[START INFORMATION SHOWN]
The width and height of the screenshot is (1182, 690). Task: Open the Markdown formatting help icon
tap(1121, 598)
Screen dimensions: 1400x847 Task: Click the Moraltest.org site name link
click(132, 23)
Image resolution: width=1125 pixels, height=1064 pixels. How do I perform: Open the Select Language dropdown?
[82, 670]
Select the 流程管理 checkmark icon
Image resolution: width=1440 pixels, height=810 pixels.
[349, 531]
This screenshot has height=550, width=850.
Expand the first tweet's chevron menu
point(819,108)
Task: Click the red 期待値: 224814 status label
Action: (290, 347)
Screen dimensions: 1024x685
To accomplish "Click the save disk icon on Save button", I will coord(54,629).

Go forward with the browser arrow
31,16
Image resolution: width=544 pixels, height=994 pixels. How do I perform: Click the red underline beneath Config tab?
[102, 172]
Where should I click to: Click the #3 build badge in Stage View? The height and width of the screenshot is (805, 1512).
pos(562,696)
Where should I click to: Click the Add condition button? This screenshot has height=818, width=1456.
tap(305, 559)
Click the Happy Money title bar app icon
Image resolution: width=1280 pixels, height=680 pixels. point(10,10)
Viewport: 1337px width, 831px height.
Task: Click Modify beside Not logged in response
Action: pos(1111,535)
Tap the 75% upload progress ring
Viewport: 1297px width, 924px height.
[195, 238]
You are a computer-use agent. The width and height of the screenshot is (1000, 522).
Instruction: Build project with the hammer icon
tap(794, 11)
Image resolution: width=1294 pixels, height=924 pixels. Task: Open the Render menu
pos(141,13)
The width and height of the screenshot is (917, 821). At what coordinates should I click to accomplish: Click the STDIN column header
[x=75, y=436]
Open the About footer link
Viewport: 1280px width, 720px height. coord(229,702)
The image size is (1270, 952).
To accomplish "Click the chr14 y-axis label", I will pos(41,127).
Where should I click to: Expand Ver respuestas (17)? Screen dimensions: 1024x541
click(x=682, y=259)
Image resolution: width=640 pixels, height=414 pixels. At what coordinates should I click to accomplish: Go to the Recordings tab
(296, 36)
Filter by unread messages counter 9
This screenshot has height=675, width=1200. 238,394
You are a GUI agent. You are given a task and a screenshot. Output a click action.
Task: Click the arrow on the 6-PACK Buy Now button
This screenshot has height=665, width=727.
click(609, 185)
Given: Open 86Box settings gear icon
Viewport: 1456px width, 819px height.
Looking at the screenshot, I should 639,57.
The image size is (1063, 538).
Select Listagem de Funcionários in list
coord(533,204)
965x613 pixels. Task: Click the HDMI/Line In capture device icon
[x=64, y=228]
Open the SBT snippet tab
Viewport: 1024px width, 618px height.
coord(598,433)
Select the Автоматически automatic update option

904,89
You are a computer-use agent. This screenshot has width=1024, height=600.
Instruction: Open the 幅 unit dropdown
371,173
[END INFORMATION SHOWN]
--- EXERCISE DESCRIPTION ---
Please pick out each line in the records above that contains the word "arrow".

--- RESPONSE TO THE EXERCISE ---
Go forward with the browser arrow
Task: Click the arrow on the 6-PACK Buy Now button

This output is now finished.